I hate cliques, I really do. Whether they are mean girls, or apparently even anime nerds, cliques function to exclude others. I was always left out. And if I was in the clique, I would leave to hang out with people who are more interesting. Not who the group thinks is awesome, but who is actually awesome. I’ve always been wary of group think.

I still believe I have some tendencies for poly. I can absolutely love more than one person. I love many. I didn’t think I got jealous, but apparently I kind of do when that person decides that it’s you they don’t want. 😂 Nick didn’t want to have sex with me, but left the house to drop me off at the airport with lube, rope, sex toys, visiting friends in Dan Diego. I am sensing an alternate motive other than he’s not interested in sex.

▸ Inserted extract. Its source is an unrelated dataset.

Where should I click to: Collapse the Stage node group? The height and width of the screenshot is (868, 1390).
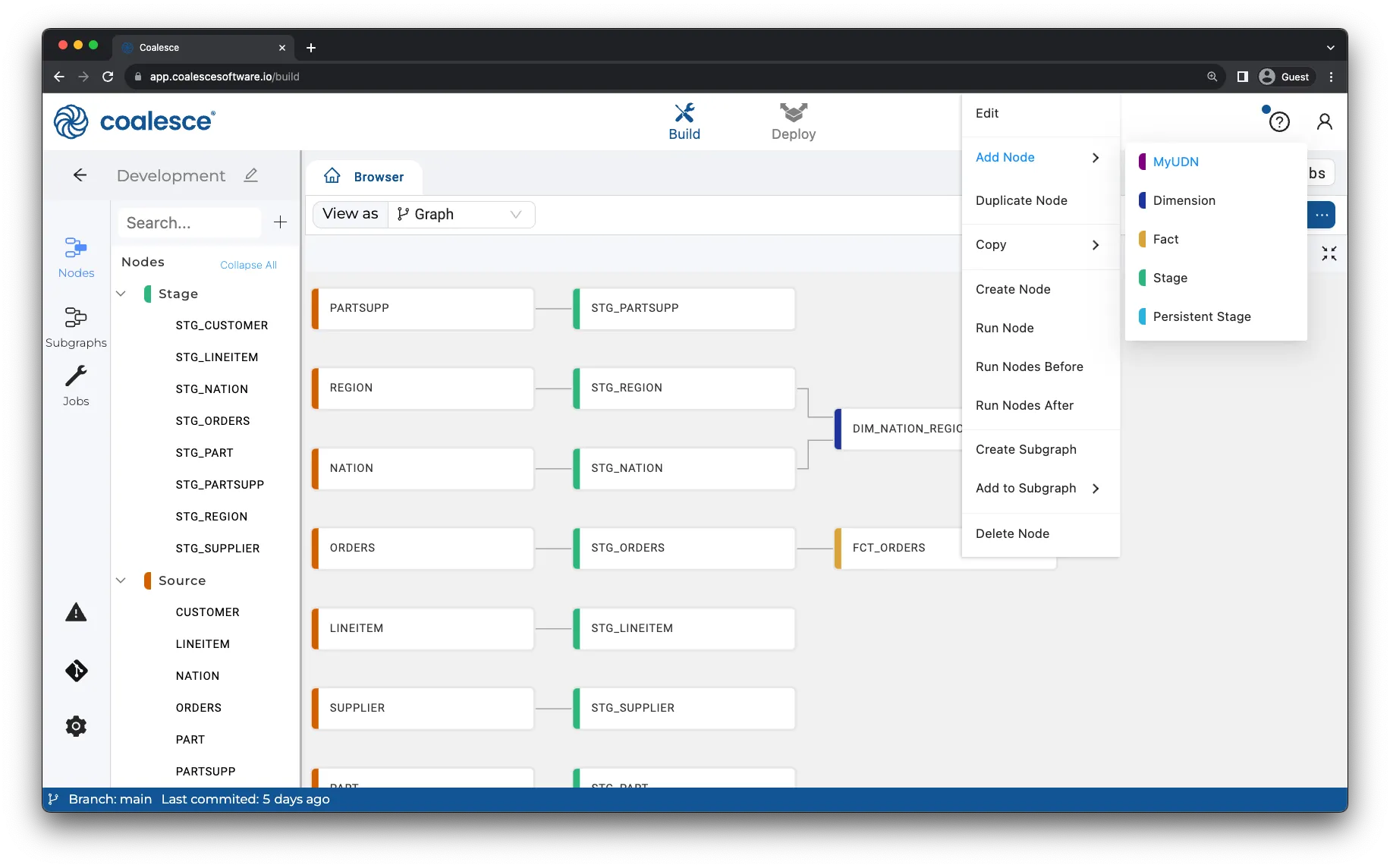pyautogui.click(x=121, y=294)
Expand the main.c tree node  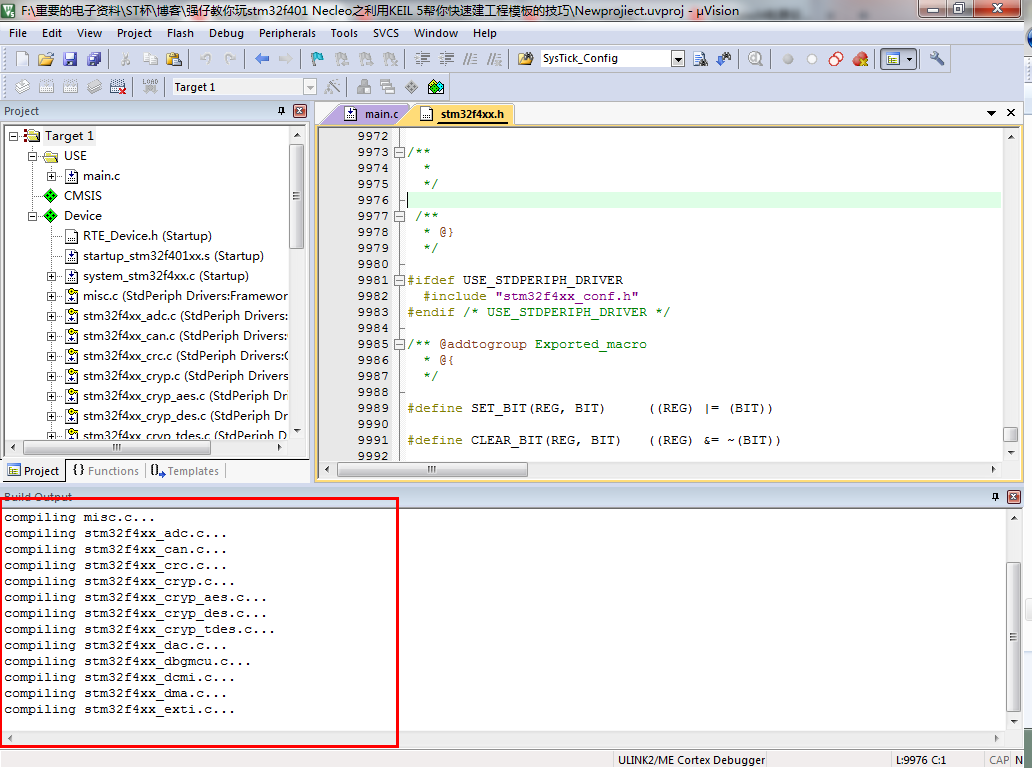point(51,176)
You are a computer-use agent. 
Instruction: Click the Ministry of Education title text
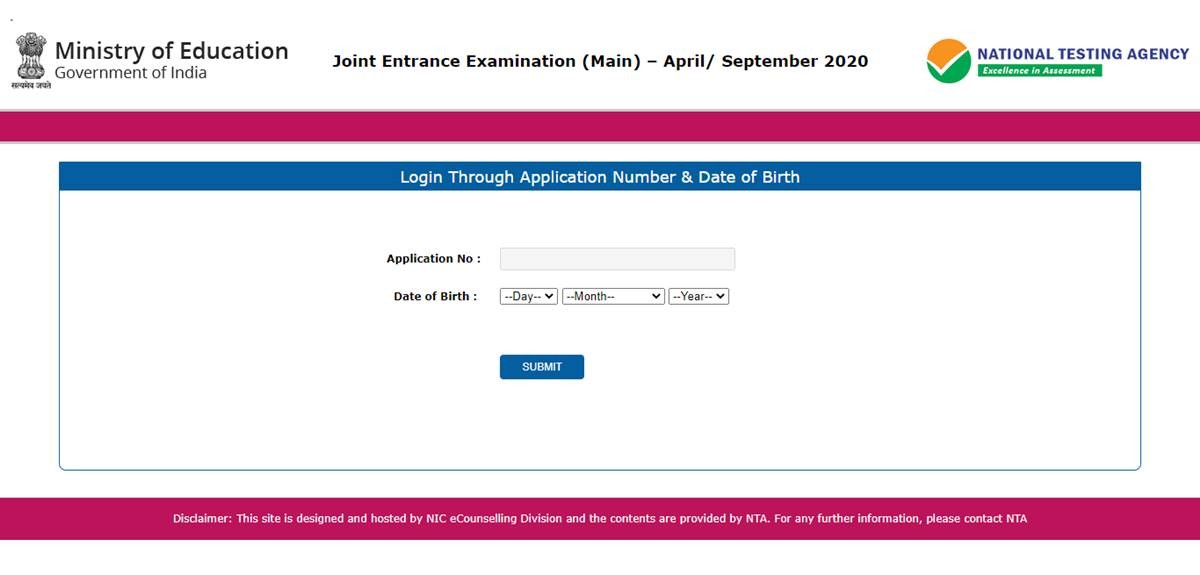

I am deciding whether or not to sever the way back treats me, while calling it friendship. I have many lists, to organize my thoughts. I have cut contact off until Friday.

I’ve really made my decision, inspired and approved by Alex, I’m making it into a new goal. ❤️ To immediately remove myself from any situation that isn’t treating me right. No ties 😂 (Personally anyway, professionally the timing is more strategic) ❤️. Nick has been making me feel awful and I deserve better. He’s like a damn high school mean girl, and I always hated mean girls. I might be judging too harshly, but I am the one being judged by the mean girls without hearing my side. That’s what mean girls do. 😂 damn I hated that about high school.

Cliques are definitely a trigger for me. I was actually processing my past traumas over voice recording yesterday, and one of the big ones was when I was the outcast/outsider in catholic school. Everyone was so mean to me, because I was sweet and the smartest in the class and way too scared to stand up for myself. It didn’t matter I was already a black belt. I was a social doormat. In the wild, the weakest link gets attacked.

Good riddance to high school and anyone in a multiple person relationship unless they are an adult who makes their own damn decisions. Sorry, I’m really not sorry. I’m on a relationship with one person, it’s only with them. Please don’t ask me to talk to your husband because you have been talking behind my back. That is a problem you have created. Capishe?